3.2. Experimental Design

Minitab^® Statistical Software (Minitab, LLC, Sate College, PA, USA, (2019)) was used to design a resolution IV Fractional Factorial screening experiment, using the Design of Experiment (DoE) function. A single replicate was included, which is sufficient for a screening design. A single replicate design allows the significant factors to be discerned but does not allow for definitive conclusions on factor effects, or for those factors to be optimized. However, since our aim was to discover which factors should be prioritized for optimization, this fractional factorial design (screening DoE) was adequate.

Eleven parameters (factors) were selected in the design: concentration, LC duration, collision energy, precursor per cycle, gas temperature, nebulizer voltage, sheath gas temperature, capillary voltage, nozzle voltage, fragmentor voltage and skimmer voltage, and were each tested at two levels, one low, one high (Table S1). These factors, levels, and their center points were determined based on mass spectrometry knowledge, literature review, GNPS recommendations and Agilent recommendations. The design included two experimental runs with all factors set at the centre point of the two levels, which increases the power of the design. Centre points can be used to determine whether the response surface is linear or curved. The final design had 34 runs per sample (see Table S1) for the settings of each run.

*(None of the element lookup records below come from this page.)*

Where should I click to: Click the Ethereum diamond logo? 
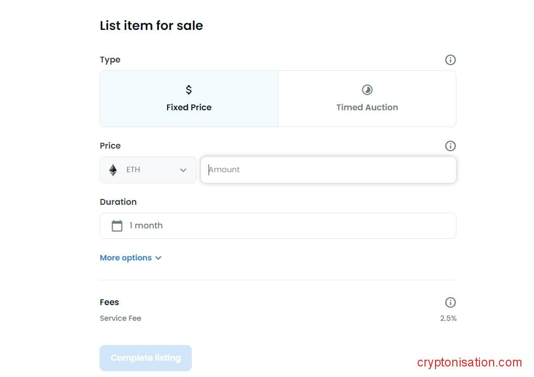(113, 170)
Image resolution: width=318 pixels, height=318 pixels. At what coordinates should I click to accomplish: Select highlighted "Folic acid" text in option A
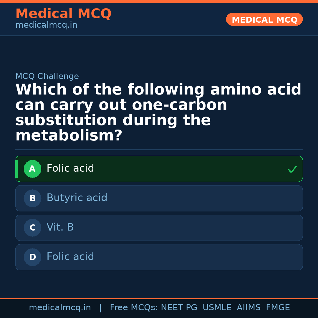(70, 168)
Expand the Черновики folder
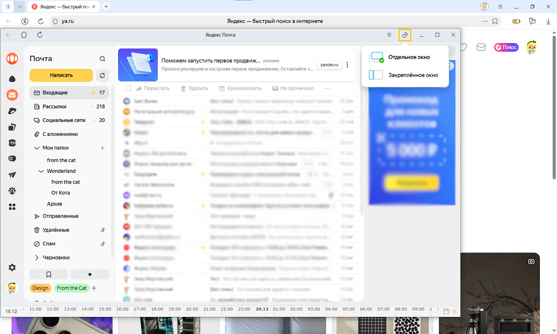The image size is (557, 334). (37, 258)
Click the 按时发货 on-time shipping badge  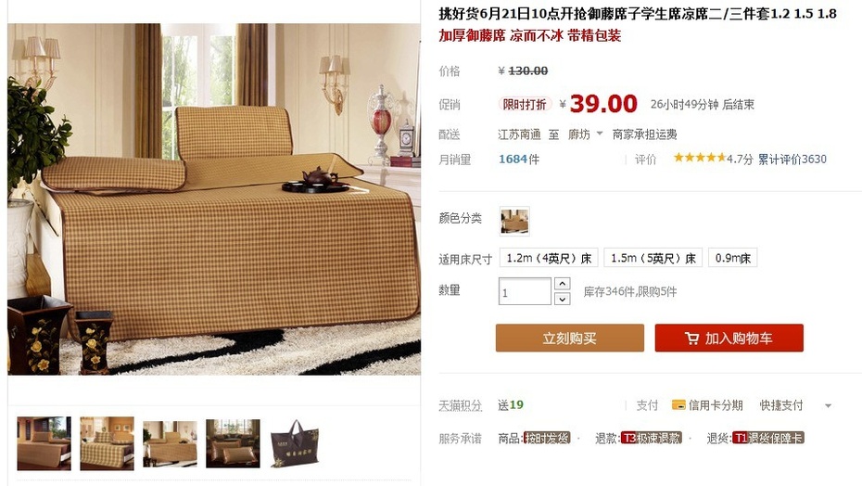pos(547,438)

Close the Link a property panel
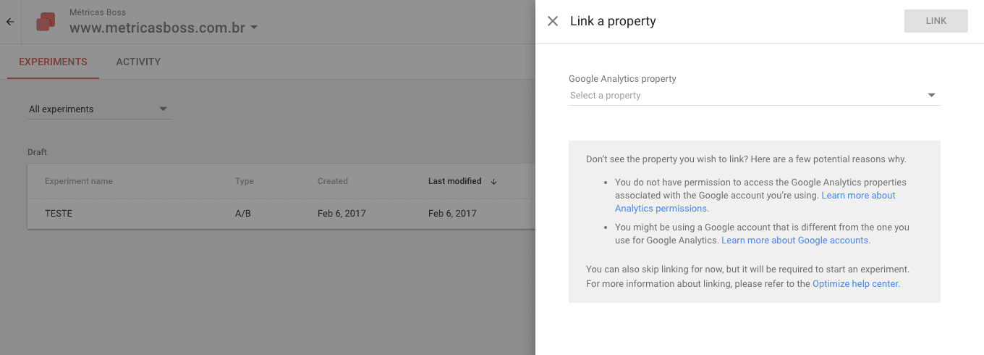(x=553, y=21)
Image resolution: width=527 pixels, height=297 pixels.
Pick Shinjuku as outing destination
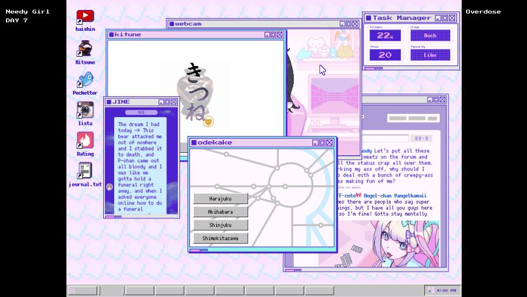pos(220,225)
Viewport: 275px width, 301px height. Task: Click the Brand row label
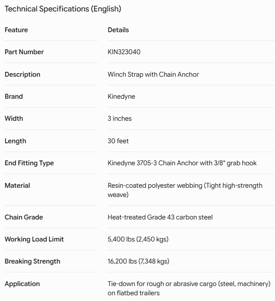pyautogui.click(x=14, y=97)
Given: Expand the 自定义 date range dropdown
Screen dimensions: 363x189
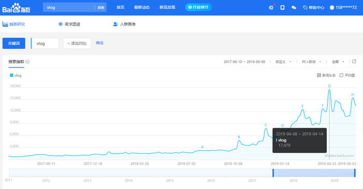Looking at the screenshot, I should click(283, 62).
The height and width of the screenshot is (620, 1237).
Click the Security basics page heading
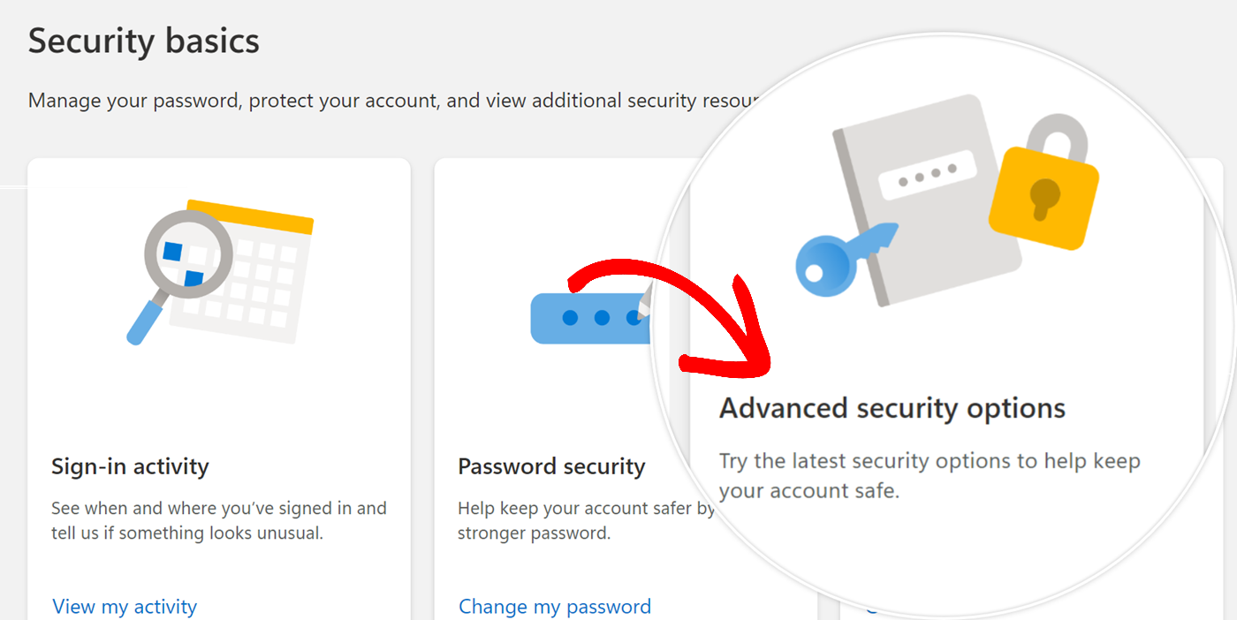tap(143, 40)
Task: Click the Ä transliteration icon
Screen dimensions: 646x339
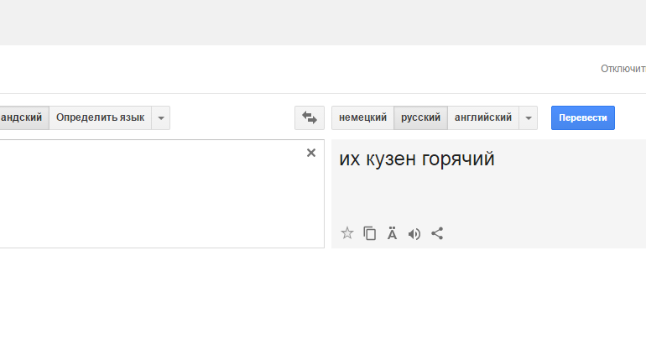Action: coord(392,234)
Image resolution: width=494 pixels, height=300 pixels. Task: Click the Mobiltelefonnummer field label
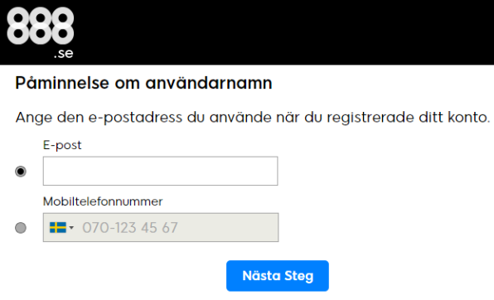point(103,201)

To evaluate the characteristics of the generated molecular networks, six responses were chosen: number of nodes in the network, average number of neighbours, number of self-loop nodes, number of edges, cluster coefficient, and average cosine score. The number of nodes represents the number of metabolites represented by the network. Clustering co-efficient, average number of neighbours and number of edges are indicators of how molecular families are represented in the network. Average cosine scores are determined by the similarity of matches made between nodes in clusters. An increase in self-loop nodes is related to a decrease in clustering co-efficient and a decrease in number of edges, resulting from acquisition parameters that are sub-optimal. Alternatively, lowest intensity ions undergoing fragmentation produce spectra with higher noise ratios, and this noise can be represented by self-loop nodes.

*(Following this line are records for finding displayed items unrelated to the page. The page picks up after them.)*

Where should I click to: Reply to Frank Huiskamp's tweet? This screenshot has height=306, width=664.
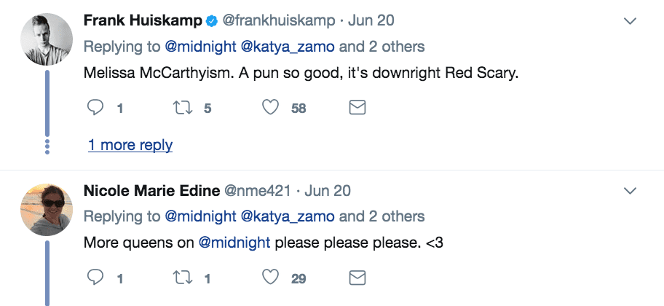click(95, 108)
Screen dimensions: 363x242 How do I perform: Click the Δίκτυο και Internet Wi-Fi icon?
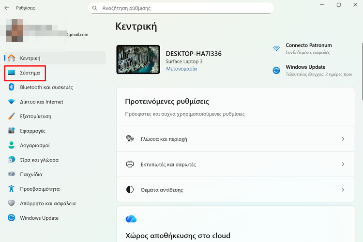(x=12, y=102)
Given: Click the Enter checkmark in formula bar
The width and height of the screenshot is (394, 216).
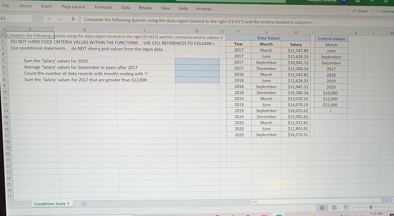Looking at the screenshot, I should coord(61,19).
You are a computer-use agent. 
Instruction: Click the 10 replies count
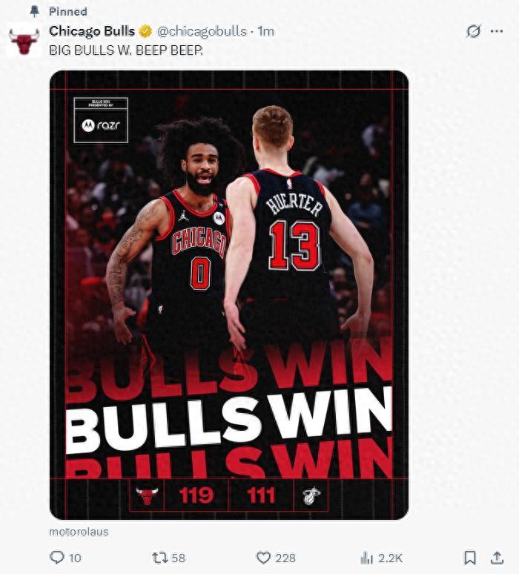tap(75, 558)
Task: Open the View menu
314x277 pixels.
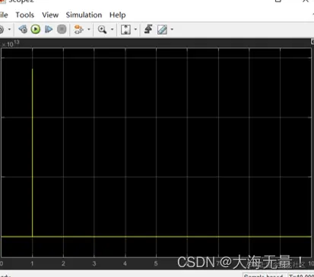Action: point(50,15)
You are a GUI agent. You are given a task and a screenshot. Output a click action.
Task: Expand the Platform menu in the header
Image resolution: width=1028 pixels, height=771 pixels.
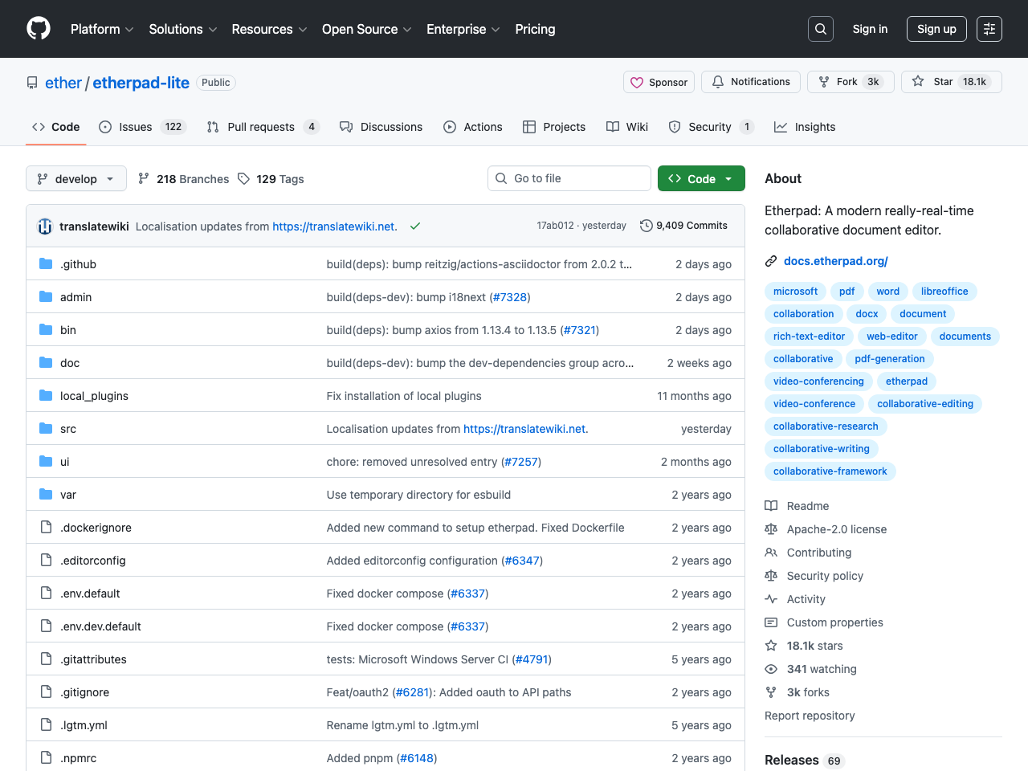102,29
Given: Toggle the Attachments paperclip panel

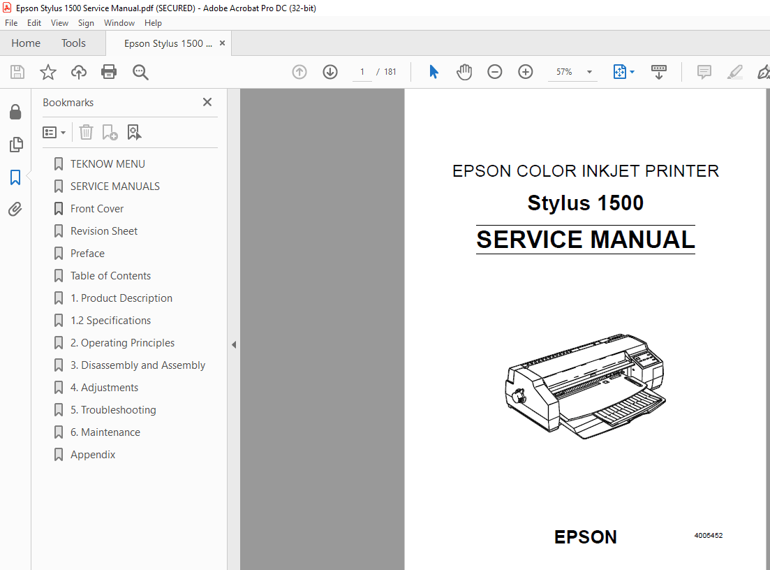Looking at the screenshot, I should pos(15,209).
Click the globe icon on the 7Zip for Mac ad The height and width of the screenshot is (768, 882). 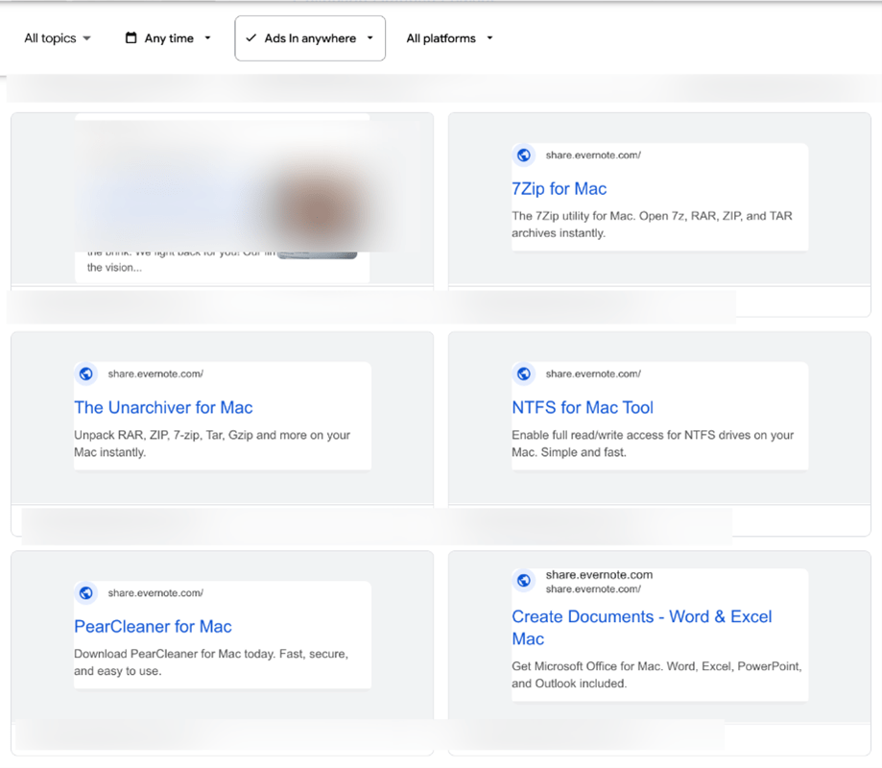tap(524, 155)
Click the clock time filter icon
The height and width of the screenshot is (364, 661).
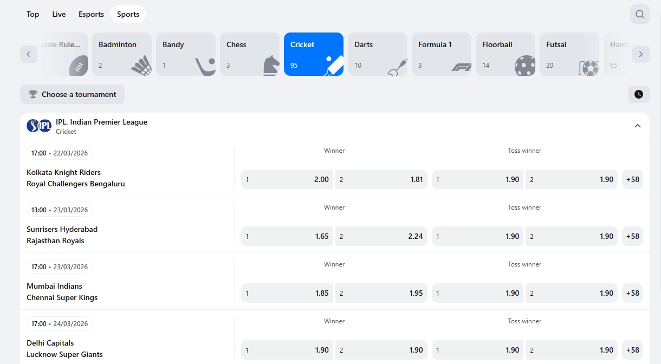tap(638, 94)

3.3. Data Acquisition LC-MS²

High Resolution Electrospray Ionization Mass Spectrometry (HRESIMS) data were obtained from a Q-ToF Agilent 6540 in ESI (+) coupled to an Agilent 1290 Infinity II ultra-high performance liquid chromatography system (UHPLC), using a BEH C18 2.1 × 75 mm 1.7 µm column (Acquity, Waters, Milford, CT, USA). Mobile phases of H₂O (A) + 0.1% FA and CH₃CN (B) + 0.1% FA were used with a flow set to 0.5 mL/min. An injection volume of 5 µL of sample was used for all LC-MS² experiments. The following gradient was applied: isocratic hold of B at 10% for 2 min followed by increase of B to 100% over a 10 or 14 min (LC duration specified for that run), then an isocratic hold of B at 100% for 4 min and a final decrease of B to 10% over 1 min. A 2-min post-run after each injection for equilibration. Other parameters for a standard LC-MS² experiment were set to low or high values as specified in the fractional factorial experimental design (Table S1).

3.4. File Conversion

LC-MS² data were converted from. d (Agilent data format) to. mgf using MS convert, part of the ProteoWizard sofware package [22].

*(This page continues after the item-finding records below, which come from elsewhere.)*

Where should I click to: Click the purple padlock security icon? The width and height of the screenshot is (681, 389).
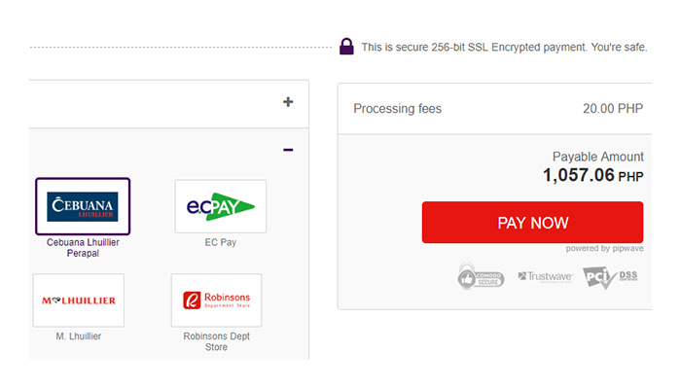[346, 46]
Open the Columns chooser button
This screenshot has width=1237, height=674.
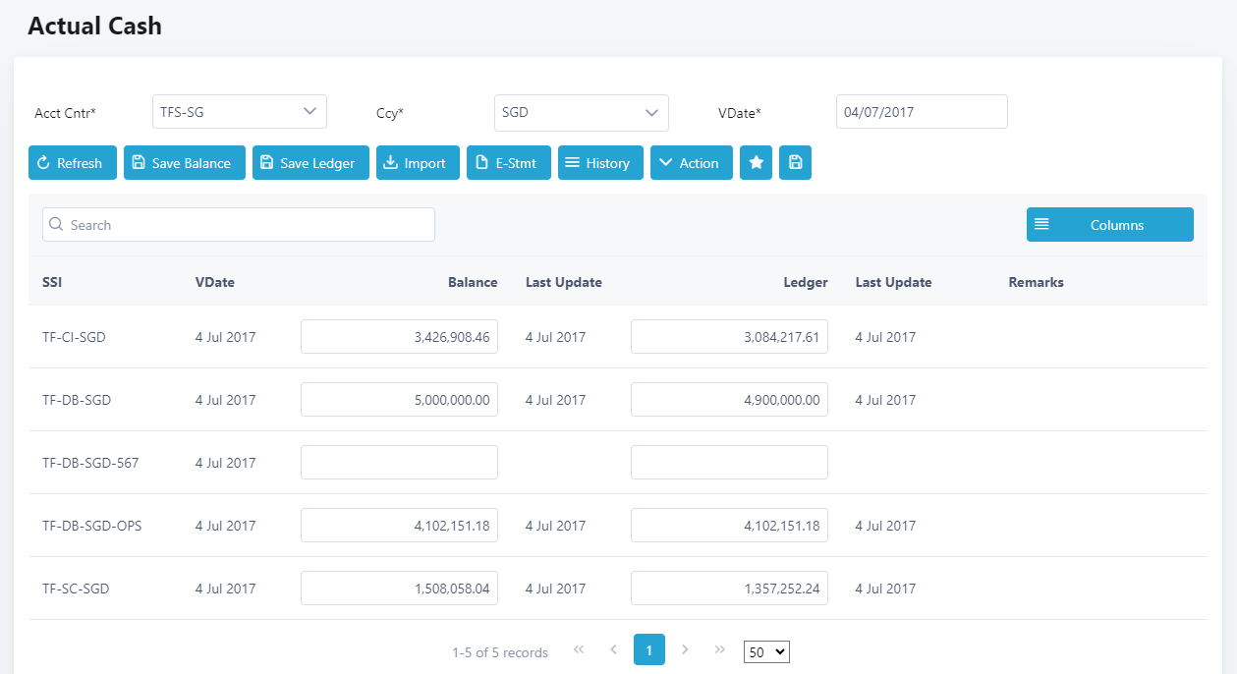[x=1109, y=225]
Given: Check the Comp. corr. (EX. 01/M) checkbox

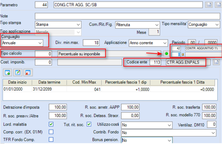Looking at the screenshot, I should click(51, 132).
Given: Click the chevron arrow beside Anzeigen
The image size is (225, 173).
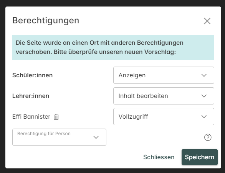Looking at the screenshot, I should pyautogui.click(x=204, y=75).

3.5. Classical Based Molecular Networking

Molecular networks were created using the online workflow on the GNPS website (http://gnps.ucsd.edu, accessed on 22 February 2022). The data were filtered by removing all MS² fragment ions within +/− 17 Da of the precursor m/z. MS² spectra were window filtered by choosing only the top six fragment ions in the +/− 50 Da window throughout the spectrum. The precursor ion mass tolerance was set to 2.0 Da and the MS² fragment ion tolerance to 0.5 Da. A network was then created where edges were filtered to have a cosine score above 0.7 and more than six matched peaks. Further, edges between two nodes were kept in the network only if each of the nodes appeared in each other’s respective top 10 most similar nodes. Finally, the maximum size of a molecular family was set to 100, and the lowest scoring edges were removed from molecular families until the molecular family size was below this threshold. The spectra in the network were then searched against GNPS spectral libraries. The library spectra were filtered in the same manner as the input data.

3.6. Feature-Based Molecular Networking

LC-MS² data was pre-processed using MzMine2 features including feature detection, chromatogram builder, chromatogram deconvolution and isotopic peaks. Parameters used for processing can be seen in the Supplementary Materials. The processed data were uploaded to GNPS using the FBMN workflow, on the GNPS platform (https://gnps.ucsd.edu, accessed on 22 February 2022).

3.7. Molecular Network Visualization and Network Analyses

Molecular networks were exported to Cytoscape software for visualization. The number of nodes, number of self-loop nodes, clustering-co-efficient and average number of neighbors were generating using the Network Analyser. Networks were treated as undirected. Number of edges and average cosine scores were generated from edge tables.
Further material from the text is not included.